## TASK INSTRUCTIONS
Please reproduce the entries that follow, substituting "symbol" for each "icon" and leaving everything else unchanged.

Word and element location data
--- --- ---

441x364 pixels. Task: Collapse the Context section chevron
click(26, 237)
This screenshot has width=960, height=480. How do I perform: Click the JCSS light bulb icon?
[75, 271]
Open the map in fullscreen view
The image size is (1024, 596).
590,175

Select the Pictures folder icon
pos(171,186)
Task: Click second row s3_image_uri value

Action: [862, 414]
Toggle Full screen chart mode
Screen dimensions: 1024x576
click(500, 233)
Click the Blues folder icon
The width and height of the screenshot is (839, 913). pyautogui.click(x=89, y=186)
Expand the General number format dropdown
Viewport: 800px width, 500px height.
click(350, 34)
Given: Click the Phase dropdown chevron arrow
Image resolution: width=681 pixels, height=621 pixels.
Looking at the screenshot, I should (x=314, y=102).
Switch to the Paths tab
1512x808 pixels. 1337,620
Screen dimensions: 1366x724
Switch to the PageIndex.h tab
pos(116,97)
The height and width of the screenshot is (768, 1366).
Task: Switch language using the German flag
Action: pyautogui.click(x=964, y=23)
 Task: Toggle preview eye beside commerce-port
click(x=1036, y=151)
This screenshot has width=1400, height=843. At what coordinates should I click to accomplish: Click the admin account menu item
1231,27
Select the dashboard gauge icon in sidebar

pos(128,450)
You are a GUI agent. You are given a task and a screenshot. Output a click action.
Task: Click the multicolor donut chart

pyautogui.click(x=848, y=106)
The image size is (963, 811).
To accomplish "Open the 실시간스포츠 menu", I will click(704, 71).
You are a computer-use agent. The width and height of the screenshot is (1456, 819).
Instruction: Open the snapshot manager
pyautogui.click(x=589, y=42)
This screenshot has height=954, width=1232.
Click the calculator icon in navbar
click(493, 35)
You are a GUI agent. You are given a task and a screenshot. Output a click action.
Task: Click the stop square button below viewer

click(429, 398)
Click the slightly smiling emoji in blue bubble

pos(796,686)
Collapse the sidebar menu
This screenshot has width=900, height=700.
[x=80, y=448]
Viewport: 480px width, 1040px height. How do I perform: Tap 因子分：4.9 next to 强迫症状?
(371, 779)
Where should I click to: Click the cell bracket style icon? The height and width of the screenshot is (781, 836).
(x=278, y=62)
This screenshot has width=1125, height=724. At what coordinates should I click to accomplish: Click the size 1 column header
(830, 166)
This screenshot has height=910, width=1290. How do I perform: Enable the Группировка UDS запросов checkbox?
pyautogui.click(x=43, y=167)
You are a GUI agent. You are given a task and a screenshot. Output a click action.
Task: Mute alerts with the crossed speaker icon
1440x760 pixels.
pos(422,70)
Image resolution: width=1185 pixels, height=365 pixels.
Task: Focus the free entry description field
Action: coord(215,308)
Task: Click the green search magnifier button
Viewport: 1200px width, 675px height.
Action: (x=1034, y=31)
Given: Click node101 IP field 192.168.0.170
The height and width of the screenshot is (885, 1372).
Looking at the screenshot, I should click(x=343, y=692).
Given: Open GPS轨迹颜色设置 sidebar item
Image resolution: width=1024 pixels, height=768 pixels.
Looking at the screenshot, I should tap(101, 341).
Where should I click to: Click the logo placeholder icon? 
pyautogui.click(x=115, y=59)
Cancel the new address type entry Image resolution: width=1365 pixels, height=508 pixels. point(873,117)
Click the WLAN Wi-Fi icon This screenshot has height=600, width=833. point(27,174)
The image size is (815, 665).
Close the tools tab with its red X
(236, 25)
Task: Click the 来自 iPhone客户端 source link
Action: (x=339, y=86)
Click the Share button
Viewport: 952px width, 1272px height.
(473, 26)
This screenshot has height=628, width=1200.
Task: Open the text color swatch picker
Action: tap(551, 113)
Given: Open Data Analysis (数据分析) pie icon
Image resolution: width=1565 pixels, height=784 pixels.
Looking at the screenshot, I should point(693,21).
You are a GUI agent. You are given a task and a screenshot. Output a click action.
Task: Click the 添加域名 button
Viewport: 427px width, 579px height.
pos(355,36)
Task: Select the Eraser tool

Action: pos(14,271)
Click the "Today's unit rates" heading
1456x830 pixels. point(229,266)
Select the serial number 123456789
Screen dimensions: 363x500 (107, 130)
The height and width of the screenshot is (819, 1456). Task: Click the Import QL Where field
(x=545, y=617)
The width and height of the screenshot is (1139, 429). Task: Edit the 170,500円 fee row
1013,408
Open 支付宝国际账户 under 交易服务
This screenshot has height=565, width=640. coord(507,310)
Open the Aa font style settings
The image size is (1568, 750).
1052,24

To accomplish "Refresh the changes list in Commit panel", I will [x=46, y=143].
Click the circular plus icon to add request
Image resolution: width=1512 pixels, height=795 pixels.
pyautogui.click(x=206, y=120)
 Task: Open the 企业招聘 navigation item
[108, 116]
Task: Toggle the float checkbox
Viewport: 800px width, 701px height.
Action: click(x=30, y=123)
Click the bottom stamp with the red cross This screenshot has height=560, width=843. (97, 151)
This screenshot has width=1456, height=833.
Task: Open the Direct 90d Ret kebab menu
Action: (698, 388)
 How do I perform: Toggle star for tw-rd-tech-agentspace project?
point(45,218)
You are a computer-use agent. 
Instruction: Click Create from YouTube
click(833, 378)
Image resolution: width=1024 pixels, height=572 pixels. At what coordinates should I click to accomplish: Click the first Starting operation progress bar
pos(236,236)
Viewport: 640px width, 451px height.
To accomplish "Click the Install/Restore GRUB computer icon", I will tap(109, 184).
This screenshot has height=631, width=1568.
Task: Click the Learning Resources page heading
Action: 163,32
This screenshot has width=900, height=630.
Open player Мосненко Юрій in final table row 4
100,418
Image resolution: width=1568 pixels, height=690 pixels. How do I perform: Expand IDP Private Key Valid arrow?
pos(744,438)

--- --- ---

## OUTPUT OF THE EXERCISE
441x364 pixels. Task: Collapse the Context section chevron
click(26, 237)
This screenshot has width=960, height=480. How do I perform: Click the JCSS light bulb symbol?
[75, 271]
Open the map in fullscreen view
The image size is (1024, 596).
590,175

Select the Pictures folder symbol
pos(171,186)
Task: Click second row s3_image_uri value

Action: [862, 414]
Toggle Full screen chart mode
Screen dimensions: 1024x576
click(500, 233)
Click the Blues folder symbol
The width and height of the screenshot is (839, 913). pyautogui.click(x=89, y=186)
Expand the General number format dropdown
Viewport: 800px width, 500px height.
click(350, 34)
Given: Click the Phase dropdown chevron arrow
Image resolution: width=681 pixels, height=621 pixels.
Looking at the screenshot, I should (x=314, y=102).
Switch to the Paths tab
1512x808 pixels. 1337,620
Screen dimensions: 1366x724
Switch to the PageIndex.h tab
pos(116,97)
The height and width of the screenshot is (768, 1366).
Task: Switch language using the German flag
Action: pyautogui.click(x=964, y=23)
 Task: Toggle preview eye beside commerce-port
click(x=1036, y=151)
This screenshot has width=1400, height=843. At what coordinates should I click to accomplish: Click the admin account menu item
1231,27
Select the dashboard gauge symbol in sidebar

pos(128,450)
You are a GUI agent. You are given a task and a screenshot. Output a click action.
Task: Click the multicolor donut chart

pyautogui.click(x=848, y=106)
The image size is (963, 811).
To accomplish "Open the 실시간스포츠 menu", I will click(704, 71).
You are a computer-use agent. The width and height of the screenshot is (1456, 819).
Instruction: Open the snapshot manager
pyautogui.click(x=589, y=42)
This screenshot has height=954, width=1232.
Click the calculator symbol in navbar
click(493, 35)
You are a GUI agent. You are given a task and a screenshot. Output a click action.
Task: Click the stop square button below viewer

click(429, 398)
Click the slightly smiling emoji in blue bubble

pos(796,686)
Collapse the sidebar menu
This screenshot has width=900, height=700.
[x=80, y=448]
Viewport: 480px width, 1040px height. How do I perform: Tap 因子分：4.9 next to 强迫症状?
(371, 779)
Where should I click to: Click the cell bracket style symbol? The height and width of the screenshot is (781, 836).
(x=278, y=62)
This screenshot has width=1125, height=724. At what coordinates should I click to accomplish: Click the size 1 column header
(830, 166)
This screenshot has height=910, width=1290. How do I perform: Enable the Группировка UDS запросов checkbox?
pyautogui.click(x=43, y=167)
You are a GUI agent. You are given a task and a screenshot. Output a click action.
Task: Mute alerts with the crossed speaker symbol
1440x760 pixels.
pos(422,70)
Image resolution: width=1185 pixels, height=365 pixels.
Task: Focus the free entry description field
Action: coord(215,308)
Task: Click the green search magnifier button
Viewport: 1200px width, 675px height.
Action: (x=1034, y=31)
Given: Click node101 IP field 192.168.0.170
The height and width of the screenshot is (885, 1372).
Looking at the screenshot, I should click(x=343, y=692).
Given: Open GPS轨迹颜色设置 sidebar item
Image resolution: width=1024 pixels, height=768 pixels.
Looking at the screenshot, I should tap(101, 341).
Where should I click to: Click the logo placeholder symbol? 
pyautogui.click(x=115, y=59)
Cancel the new address type entry Image resolution: width=1365 pixels, height=508 pixels. point(873,117)
Click the WLAN Wi-Fi symbol This screenshot has height=600, width=833. point(27,174)
The image size is (815, 665).
Close the tools tab with its red X
(236, 25)
Task: Click the 来自 iPhone客户端 source link
Action: (x=339, y=86)
Click the Share button
Viewport: 952px width, 1272px height.
(473, 26)
This screenshot has height=628, width=1200.
Task: Open the text color swatch picker
Action: tap(551, 113)
Given: Open Data Analysis (数据分析) pie symbol
Image resolution: width=1565 pixels, height=784 pixels.
Looking at the screenshot, I should point(693,21).
You are a GUI agent. You are given a task and a screenshot. Output a click action.
Task: Click the 添加域名 button
Viewport: 427px width, 579px height.
pos(355,36)
Task: Select the Eraser tool

Action: pos(14,271)
Click the "Today's unit rates" heading
1456x830 pixels. point(229,266)
Select the serial number 123456789
Screen dimensions: 363x500 (107, 130)
The height and width of the screenshot is (819, 1456). Task: Click the Import QL Where field
(x=545, y=617)
The width and height of the screenshot is (1139, 429). Task: Edit the 170,500円 fee row
1013,408
Open 支付宝国际账户 under 交易服务
This screenshot has height=565, width=640. coord(507,310)
Open the Aa font style settings
The image size is (1568, 750).
1052,24

To accomplish "Refresh the changes list in Commit panel", I will [x=46, y=143].
Click the circular plus symbol to add request
Image resolution: width=1512 pixels, height=795 pixels.
pyautogui.click(x=206, y=120)
 Task: Open the 企业招聘 navigation item
[108, 116]
Task: Toggle the float checkbox
Viewport: 800px width, 701px height.
Action: click(x=30, y=123)
Click the bottom stamp with the red cross This screenshot has height=560, width=843. (97, 151)
This screenshot has width=1456, height=833.
Task: Open the Direct 90d Ret kebab menu
Action: (698, 388)
 How do I perform: Toggle star for tw-rd-tech-agentspace project?
point(45,218)
You are a computer-use agent. 
Instruction: Click Create from YouTube
click(833, 378)
Image resolution: width=1024 pixels, height=572 pixels. At what coordinates should I click to accomplish: Click the first Starting operation progress bar
pos(236,236)
Viewport: 640px width, 451px height.
To accomplish "Click the Install/Restore GRUB computer symbol", I will tap(109, 184).
This screenshot has height=631, width=1568.
Task: Click the Learning Resources page heading
Action: 163,32
This screenshot has width=900, height=630.
Open player Мосненко Юрій in final table row 4
100,418
Image resolution: width=1568 pixels, height=690 pixels. How do I perform: Expand IDP Private Key Valid arrow?
pos(744,438)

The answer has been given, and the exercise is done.